Drake v. City of Los Angeles

243 P.2d 525, 38 Cal. 2d 872, 1952 Cal. LEXIS 226
CourtCalifornia Supreme Court
DecidedApril 28, 1952
DocketL. A. 21998
StatusPublished
Cited by8 cases

This text of 243 P.2d 525 (Drake v. City of Los Angeles) is published on Counsel Stack Legal Research, covering California Supreme Court primary law. Counsel Stack provides free access to over 12 million legal documents including statutes, case law, regulations, and constitutions.

Bluebook
Drake v. City of Los Angeles, 243 P.2d 525, 38 Cal. 2d 872, 1952 Cal. LEXIS 226 (Cal. 1952).

Opinion

SHENK, J.

The plaintiffs as taxpayers of the city of Los Angeles commenced this action under section 526a of the Code of Civil Procedure for an injunction to restrain the city and *873 the Housing Authority of the City of Los Angeles and other named defendants from proceeding with the 10,000 unit slum-clearance and low-rent housing project and program outlined in the opinion in the companion case of Housing Authority of the City of Los Angeles v. City of Los Angeles, ante, p. 853. The defendants’ demurrers to the complaint were sustained without leave to amend. The plaintiffs appealed from the judgment of dismissal which followed. There is also a motion to dismiss the appeal.

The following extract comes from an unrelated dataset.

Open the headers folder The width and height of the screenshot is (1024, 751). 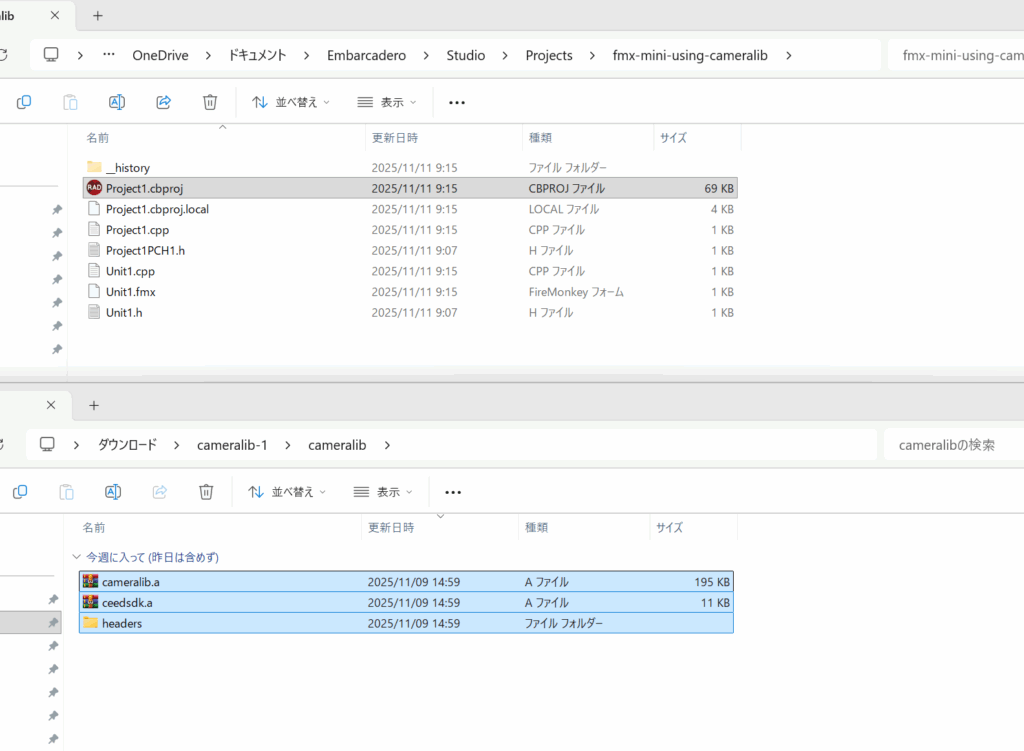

The undisputed facts leading to the filing of the complaint herein on December 29, 1950, are stated in the Housing Authority case, and this opinion in effect is a continuation thereof to resolve the issue in controversy here..

By this action the plaintiffs sought a judgmént declaring invalid Ordinance No. 95,222 adopted by the city council on August 8, 1949, pursuant to section 8(b) of the Housing Authorities Law, now section 34313 of the Health and Safety Code. That ordinance approved the 10,000 unit low-rent housing project and authorized the execution of the cooperation agreement with the housing authority and the latter’s application to the federal agency for preliminary loans and annual contributions. Section 34313, as then in effect and as here material, provided that no low-rent housing or slum-clearance project should be developed, constructed or owned by a housing authority until the city council approved it by resolution duly adopted.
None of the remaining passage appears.